── Extrait du document ──

Le scripteur des Palais procède toutefois à une
réécriture des Prophètes en situant le début de leur tradition sous l’égide d’Énoch
Métatron, considéré comme le révélateur initial. Ce choix qui s’oppose et
rivalise avec celui de Moïse n’a rien d’une coïncidence et constitue un repère
dans une tradition théologique ancestrale qui remonte à l’époque où le Second
Temple était encore debout et qui renvoie à une autre rivalité, celle qui
oppose le fils de Jared ou fils d’Amram.
Ce n’est que récemment que l’exégèse a pris davantage
conscience de la complexité de cette période de lutte pour le pouvoir et de
reconnaissance sacerdotale et des clans et factions qui s’opposaient alors. Cette
atmosphère de compétition a engendré une série de personnages de médiateur :
outre des figures habituelles comme Moïse, on y trouve Adam, Abel, Énoch, Noé,
Sham, Melchisédech, et Abraham. L’exégèse contemporaine connaît mieux à présent
les tribulations de la fin de l’ère du Second Temple, lorsque la tradition de
la révélation mosaïque et le monopole sacerdotal qui en découlaient subirent de
violentes attaques de courants spéculatifs qui remettaient en question la
filiation mosaïque, cherchant une origine dans les premiers documents
énochiens, comme quoi le septième patriarche antédiluvien aurait été le
véritable détenteur d’une Tradition bien antérieure à Moïse.
Dans ce paradigme concurrent, Énoch était décrit comme
un intercesseur ayant reçu de Dieu une Révélation supérieure à celle reçue par
le fils d’Abraham dans le désert. Le choix d’un personnage protologique comme Énoch
n’est pas une coïncidence : ce héros premier fut associé aux révélations
divines bien avant que le prophète hébreu ne monte sur le Sinaï. D’autre part,
les conditions de réceptions énochiennes sont bien plus spirituelles que celle
du narratif vétérotestamentaire. Si Moïse a reçu la Loi depuis le buisson
ardent, sur Terre, Énoch la reçoit depuis le royaume céleste, instruit par les
anges et par Dieu en personne. Dans le narratif biblique, c’est le Seigneur qui
descend vers Moïse et qui l’initie à la sagesse alors qu’Énoch s’élève jusqu’au
royaume divin et contemple le Trône de Gloire. On voit qui est le plus fort.

───
── Enregistrements de données ──

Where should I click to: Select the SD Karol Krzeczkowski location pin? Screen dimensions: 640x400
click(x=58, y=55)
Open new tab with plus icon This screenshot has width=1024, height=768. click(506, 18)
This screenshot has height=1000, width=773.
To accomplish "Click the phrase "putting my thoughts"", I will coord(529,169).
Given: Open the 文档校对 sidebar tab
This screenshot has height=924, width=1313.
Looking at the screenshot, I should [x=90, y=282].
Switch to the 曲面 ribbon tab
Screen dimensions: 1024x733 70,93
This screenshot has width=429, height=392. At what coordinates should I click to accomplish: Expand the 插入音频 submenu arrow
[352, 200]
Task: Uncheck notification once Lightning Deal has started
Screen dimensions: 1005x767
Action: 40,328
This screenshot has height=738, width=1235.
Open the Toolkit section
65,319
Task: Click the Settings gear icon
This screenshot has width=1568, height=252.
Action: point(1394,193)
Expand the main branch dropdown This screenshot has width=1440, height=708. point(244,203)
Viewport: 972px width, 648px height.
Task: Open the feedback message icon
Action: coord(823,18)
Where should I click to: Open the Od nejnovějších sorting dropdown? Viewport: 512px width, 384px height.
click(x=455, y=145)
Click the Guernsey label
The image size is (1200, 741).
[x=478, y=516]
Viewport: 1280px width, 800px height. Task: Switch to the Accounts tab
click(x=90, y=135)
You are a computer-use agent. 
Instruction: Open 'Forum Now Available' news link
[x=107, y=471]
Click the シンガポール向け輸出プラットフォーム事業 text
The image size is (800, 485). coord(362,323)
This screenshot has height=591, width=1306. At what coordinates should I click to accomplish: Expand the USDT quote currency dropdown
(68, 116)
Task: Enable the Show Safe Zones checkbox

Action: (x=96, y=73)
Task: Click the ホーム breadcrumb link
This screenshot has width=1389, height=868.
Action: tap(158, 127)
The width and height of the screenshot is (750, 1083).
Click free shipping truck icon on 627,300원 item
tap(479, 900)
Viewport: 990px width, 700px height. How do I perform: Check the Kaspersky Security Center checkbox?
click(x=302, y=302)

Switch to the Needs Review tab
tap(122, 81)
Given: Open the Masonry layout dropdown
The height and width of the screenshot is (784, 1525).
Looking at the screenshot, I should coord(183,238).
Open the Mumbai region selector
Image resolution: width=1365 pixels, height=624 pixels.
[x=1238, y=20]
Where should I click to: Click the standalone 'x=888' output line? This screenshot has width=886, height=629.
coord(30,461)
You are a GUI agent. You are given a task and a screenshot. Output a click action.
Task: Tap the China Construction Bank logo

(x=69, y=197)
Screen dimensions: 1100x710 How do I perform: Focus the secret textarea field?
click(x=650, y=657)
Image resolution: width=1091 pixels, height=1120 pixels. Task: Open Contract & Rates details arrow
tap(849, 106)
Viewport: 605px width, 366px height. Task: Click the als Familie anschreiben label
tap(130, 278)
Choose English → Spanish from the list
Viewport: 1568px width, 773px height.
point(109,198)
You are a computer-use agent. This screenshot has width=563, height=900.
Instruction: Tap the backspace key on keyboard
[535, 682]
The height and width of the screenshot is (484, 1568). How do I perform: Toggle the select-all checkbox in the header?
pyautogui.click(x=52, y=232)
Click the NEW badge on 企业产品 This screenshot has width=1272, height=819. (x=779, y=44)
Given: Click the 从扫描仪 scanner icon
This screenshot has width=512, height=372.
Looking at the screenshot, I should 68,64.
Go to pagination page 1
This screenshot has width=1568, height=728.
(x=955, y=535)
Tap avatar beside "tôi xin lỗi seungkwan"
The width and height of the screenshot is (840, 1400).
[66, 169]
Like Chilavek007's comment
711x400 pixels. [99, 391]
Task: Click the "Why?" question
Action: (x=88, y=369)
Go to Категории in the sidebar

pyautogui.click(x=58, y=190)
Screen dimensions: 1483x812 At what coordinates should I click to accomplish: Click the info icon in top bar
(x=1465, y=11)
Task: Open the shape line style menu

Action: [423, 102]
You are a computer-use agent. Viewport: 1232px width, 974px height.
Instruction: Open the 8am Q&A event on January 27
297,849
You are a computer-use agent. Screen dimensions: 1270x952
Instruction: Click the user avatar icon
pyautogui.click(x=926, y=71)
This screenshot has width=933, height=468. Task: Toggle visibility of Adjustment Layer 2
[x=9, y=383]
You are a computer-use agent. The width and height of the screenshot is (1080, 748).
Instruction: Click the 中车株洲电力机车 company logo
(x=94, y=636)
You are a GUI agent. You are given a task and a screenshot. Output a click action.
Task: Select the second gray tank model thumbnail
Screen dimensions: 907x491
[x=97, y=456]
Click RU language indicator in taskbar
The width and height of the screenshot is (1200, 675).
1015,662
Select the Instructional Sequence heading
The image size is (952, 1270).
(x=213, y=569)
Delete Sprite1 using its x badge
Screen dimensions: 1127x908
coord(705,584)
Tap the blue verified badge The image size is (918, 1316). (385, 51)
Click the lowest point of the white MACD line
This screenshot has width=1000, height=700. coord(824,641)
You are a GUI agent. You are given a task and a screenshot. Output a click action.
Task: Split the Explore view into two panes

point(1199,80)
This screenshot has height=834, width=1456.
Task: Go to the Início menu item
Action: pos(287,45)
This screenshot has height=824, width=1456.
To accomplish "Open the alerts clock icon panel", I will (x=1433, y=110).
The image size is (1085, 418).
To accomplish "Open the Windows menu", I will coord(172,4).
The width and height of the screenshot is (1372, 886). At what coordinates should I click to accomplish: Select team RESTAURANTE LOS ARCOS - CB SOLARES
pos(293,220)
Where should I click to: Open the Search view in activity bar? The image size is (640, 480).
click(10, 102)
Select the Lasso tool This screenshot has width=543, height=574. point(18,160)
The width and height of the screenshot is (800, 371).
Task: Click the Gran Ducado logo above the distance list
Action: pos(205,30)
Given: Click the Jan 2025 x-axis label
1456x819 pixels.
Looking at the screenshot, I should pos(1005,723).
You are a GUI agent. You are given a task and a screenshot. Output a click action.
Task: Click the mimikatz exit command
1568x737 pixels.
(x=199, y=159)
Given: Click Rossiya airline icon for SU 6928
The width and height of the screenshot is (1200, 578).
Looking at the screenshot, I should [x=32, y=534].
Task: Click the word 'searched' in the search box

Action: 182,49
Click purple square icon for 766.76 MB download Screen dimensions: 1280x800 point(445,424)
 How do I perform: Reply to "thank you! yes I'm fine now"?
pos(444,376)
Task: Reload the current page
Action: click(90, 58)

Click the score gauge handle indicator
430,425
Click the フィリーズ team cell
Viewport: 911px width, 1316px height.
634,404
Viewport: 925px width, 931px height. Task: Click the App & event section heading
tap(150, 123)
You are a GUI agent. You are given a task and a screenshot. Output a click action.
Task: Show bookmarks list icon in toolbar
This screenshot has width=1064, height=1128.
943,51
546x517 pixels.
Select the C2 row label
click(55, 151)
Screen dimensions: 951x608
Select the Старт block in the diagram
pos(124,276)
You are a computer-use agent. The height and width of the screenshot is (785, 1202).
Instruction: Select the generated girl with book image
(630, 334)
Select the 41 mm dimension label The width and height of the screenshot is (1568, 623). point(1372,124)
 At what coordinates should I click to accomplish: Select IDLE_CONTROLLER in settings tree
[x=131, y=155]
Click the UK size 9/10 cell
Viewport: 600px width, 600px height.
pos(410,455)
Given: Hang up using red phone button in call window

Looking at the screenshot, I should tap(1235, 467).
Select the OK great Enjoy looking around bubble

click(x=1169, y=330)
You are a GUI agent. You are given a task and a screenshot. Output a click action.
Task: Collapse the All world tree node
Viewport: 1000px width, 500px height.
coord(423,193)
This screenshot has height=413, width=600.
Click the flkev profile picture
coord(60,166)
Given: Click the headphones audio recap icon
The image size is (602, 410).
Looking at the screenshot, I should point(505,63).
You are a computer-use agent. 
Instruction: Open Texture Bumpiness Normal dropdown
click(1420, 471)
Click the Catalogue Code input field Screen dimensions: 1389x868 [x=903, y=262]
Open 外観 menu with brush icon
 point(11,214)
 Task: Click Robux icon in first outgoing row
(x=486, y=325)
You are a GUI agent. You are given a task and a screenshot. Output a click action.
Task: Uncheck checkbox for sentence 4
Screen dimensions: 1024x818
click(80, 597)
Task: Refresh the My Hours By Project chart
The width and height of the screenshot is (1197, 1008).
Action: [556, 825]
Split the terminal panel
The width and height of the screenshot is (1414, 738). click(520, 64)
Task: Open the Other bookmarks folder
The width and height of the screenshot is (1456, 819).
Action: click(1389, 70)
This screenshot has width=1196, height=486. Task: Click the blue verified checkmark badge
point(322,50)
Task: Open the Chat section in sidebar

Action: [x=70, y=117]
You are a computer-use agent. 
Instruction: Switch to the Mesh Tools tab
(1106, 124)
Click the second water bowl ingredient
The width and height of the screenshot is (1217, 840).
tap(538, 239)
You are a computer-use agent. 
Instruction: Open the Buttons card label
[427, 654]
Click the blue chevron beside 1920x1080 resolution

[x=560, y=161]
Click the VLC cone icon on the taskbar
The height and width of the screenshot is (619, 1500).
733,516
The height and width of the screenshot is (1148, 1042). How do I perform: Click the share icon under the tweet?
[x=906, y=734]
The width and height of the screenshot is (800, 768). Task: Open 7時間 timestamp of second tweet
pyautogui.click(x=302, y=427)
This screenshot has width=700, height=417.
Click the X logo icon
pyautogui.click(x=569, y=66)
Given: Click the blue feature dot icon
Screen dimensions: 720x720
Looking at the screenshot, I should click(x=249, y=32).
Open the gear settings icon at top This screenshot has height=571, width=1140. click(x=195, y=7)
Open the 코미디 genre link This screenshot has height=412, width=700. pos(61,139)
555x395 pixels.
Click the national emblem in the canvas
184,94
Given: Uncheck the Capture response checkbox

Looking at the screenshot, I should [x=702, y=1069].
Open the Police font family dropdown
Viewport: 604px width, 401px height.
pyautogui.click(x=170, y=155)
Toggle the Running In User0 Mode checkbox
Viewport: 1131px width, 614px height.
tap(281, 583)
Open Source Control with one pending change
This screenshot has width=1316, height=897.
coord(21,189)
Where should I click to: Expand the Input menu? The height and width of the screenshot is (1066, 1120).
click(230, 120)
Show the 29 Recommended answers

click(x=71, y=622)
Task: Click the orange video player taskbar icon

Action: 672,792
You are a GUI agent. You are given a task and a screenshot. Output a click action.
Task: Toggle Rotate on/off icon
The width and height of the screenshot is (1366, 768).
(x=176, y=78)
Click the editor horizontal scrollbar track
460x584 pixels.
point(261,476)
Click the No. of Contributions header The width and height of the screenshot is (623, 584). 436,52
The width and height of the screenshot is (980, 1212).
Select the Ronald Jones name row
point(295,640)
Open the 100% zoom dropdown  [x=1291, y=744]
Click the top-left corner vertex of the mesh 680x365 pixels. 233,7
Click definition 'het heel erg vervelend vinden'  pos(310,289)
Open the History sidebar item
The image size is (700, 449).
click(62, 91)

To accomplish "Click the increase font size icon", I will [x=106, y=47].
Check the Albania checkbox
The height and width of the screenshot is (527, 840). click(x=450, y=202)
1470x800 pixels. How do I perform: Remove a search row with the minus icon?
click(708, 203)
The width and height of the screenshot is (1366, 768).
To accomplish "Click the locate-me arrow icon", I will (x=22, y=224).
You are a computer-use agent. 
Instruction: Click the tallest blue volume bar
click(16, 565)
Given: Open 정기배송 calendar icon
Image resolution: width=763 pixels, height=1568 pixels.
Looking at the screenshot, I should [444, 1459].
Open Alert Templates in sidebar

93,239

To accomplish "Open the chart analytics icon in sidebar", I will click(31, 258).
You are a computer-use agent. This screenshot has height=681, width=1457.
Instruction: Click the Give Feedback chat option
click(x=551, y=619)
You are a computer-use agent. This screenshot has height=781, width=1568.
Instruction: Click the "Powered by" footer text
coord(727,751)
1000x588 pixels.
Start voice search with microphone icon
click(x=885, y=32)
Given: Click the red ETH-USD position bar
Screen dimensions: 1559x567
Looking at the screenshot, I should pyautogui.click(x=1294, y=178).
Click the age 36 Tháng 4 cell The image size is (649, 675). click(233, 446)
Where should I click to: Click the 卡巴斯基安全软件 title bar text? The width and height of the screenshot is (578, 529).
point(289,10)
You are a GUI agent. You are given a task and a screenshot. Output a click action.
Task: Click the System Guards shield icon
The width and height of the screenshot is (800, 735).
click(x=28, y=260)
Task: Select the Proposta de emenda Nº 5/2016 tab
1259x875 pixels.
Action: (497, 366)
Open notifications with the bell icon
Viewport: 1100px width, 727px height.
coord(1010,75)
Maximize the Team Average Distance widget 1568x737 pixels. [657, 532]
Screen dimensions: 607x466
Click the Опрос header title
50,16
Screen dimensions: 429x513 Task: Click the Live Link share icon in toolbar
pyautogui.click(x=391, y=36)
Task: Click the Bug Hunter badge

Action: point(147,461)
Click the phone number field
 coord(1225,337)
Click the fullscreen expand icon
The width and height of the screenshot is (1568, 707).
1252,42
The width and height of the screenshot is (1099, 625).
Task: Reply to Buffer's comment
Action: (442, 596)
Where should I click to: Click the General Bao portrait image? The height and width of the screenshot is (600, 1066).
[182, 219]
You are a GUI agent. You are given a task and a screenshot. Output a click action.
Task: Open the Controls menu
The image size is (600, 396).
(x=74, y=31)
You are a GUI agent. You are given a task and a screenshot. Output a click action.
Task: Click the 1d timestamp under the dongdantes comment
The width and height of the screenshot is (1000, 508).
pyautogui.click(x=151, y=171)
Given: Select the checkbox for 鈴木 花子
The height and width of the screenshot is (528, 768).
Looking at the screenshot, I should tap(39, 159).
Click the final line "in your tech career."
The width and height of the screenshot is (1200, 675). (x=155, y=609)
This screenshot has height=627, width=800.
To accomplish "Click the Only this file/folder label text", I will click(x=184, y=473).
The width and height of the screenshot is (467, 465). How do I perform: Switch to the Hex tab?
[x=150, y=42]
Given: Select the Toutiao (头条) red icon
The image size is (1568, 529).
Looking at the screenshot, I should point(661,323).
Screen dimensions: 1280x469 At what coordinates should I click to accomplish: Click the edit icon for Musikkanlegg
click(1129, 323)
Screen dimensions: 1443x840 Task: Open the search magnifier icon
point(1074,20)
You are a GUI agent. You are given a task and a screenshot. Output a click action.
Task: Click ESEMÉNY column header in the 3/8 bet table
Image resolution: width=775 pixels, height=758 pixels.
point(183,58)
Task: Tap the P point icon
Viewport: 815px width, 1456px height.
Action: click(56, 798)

───

Objectif: Traduisez en anglais cette phrase du texte sur Énoch et Moïse : « Si Moïse a reçu la Loi depuis le buisson ardent, sur Terre, Énoch la reçoit depuis le royaume céleste, instruit par les anges et par Dieu en personne. » Ce matériel est indépendant du texte qui le précède.

Réponse rédigée: While Moses received the Law from the burning bush, on Earth, Enoch receives it from the heavenly realm, instructed by the angels and by God in person.